Thermo-mechanical stress occurring during the packaging process and during operation limits the reliability of high-power
diode laser bars. The stress is caused by the mismatch of the thermal expansion coefficients between the heat sink and laser bar material. A soft solder layer can partially reduce the stress by relaxation. A convenient approach for reducing the stress is the matching of the thermal expansion of the heat sink to the laser bar material. The disadvantage of most expansion-matched heat sinks is a higher thermal resistance so that the device temperature increases and the
lifetime decreases. For the development of thermal and strain optimized diode laser packages an analysis of both the thermal and strain distribution is reasonable. In this work the strain is analyzed by electroluminescence using the correlation between stress and the polarization properties of the laser bar radiation. This method allows a qualitative emitter resolved strain mapping along the slow-axis. Because of the correlation between temperature and wavelength a thermal analysis of mounted laser bars can be done by
an emitter resolved spectral mapping. Irregularities in the thermal contact between laser bar and heat sink such as defects
in the solder layer become visible by irregular emitter spectra.

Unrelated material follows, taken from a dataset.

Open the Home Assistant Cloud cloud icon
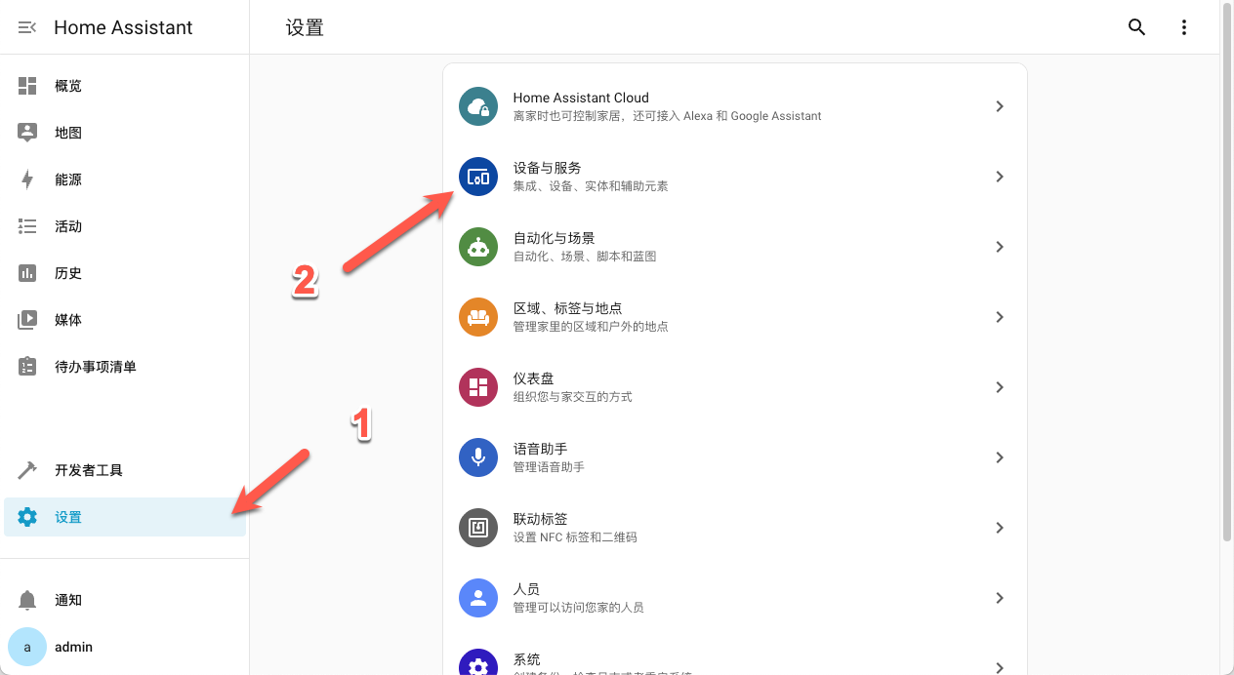The width and height of the screenshot is (1234, 675). [x=477, y=106]
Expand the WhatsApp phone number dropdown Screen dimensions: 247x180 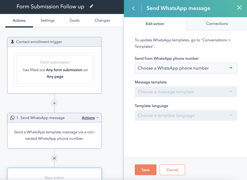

The work shows examples for the optimization of the package. The analysis of the thermal and strain distribution shows the advantages and disadvantages of the particular approaches, like variations of solder thickness or expansion matched packages.

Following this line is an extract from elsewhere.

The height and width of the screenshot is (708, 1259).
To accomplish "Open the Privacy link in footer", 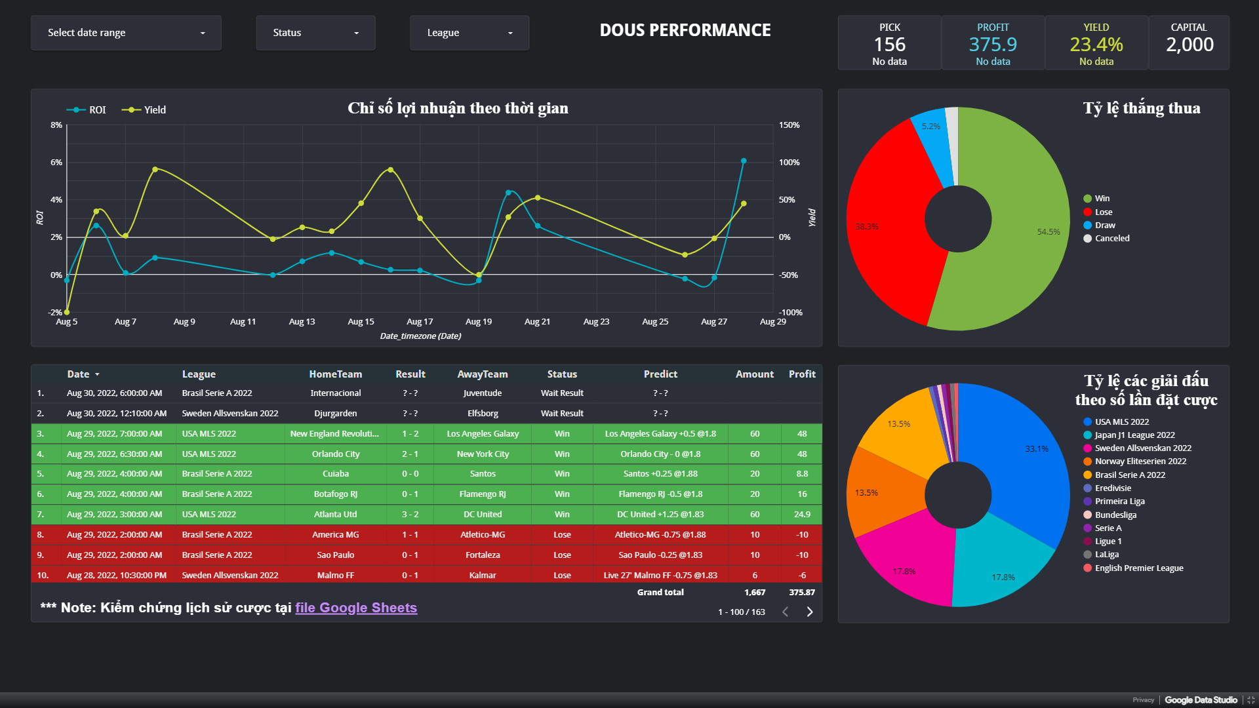I will (x=1143, y=700).
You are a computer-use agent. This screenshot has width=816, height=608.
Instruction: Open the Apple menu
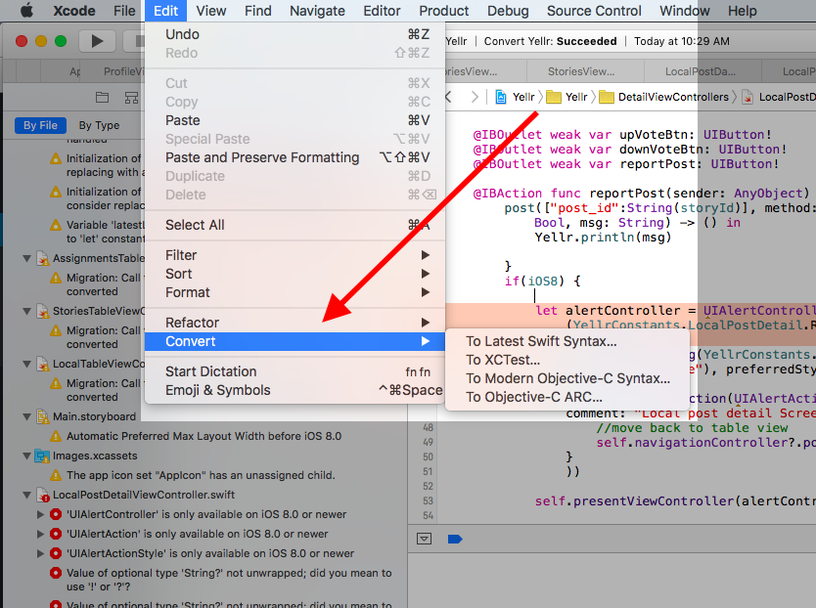[26, 11]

The field of applications for diode laser bars is growing continuously. The reasons for this are the growing width of
available wavelengths and the increasing optical output power. In parallel to this the requirements for packaging for the
high power diode laser bars increase and are more manifold. Expansion matched, non corrosive, non erosive, low
thermal resistance and high thermal conductivity are some of the keywords for the packaging in the near future.
Depending on the thermal power density, two different types of heat sinks are used: active and passive. The active heat
sinks can further be subdivided in micro- or macro-channel heat sinks.

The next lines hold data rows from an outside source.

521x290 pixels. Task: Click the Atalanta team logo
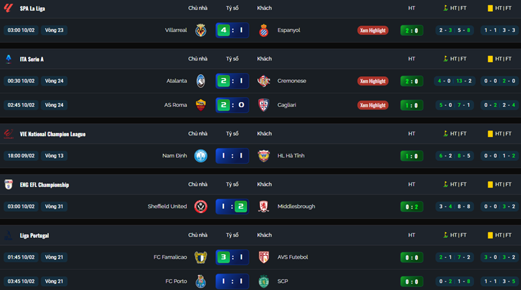tap(201, 81)
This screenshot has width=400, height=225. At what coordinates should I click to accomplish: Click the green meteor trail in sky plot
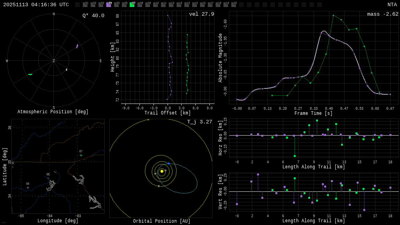tap(30, 74)
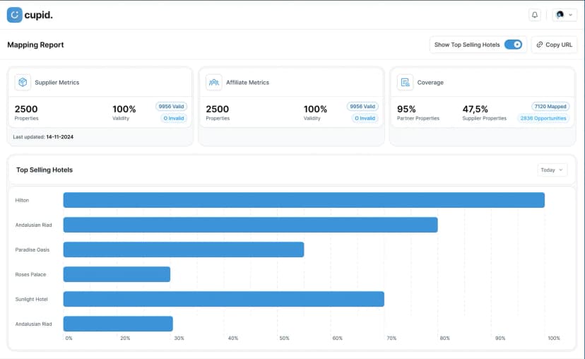Click the Affiliate Metrics people icon

click(x=213, y=82)
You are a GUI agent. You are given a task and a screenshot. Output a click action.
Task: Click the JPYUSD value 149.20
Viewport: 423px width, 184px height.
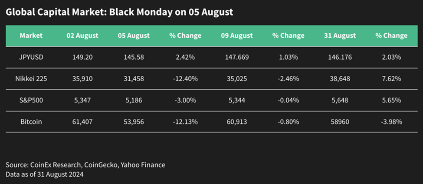coord(82,57)
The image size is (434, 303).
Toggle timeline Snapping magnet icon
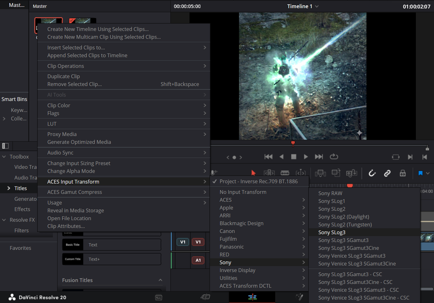point(372,173)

The development of macro-channel heat sinks was necessary because of the limited lifetime of the common micro-channel
heatsink. The bigger channels reduce especially erosion and corrosion effects. By taking the increasing
resonator length of the laser bars into account the cooling performance of the macro-channel heatsink will be sufficient
for many applications. In cases of high thermal power densities there are still no alternatives to micro-channel heat
sinks. New material combinations shall minimize the erosion and corrosion effects.
New raw materials such as diamond composite materials with a higher thermal conductivity than copper and matched
thermal expansion will find their working field at first in the passively cooling of laser bars. The next generation of
active heat sinks will also be partly made out of the high performance materials. The point of time for this improvement
depends on machining behavior, availability and price of the raw material.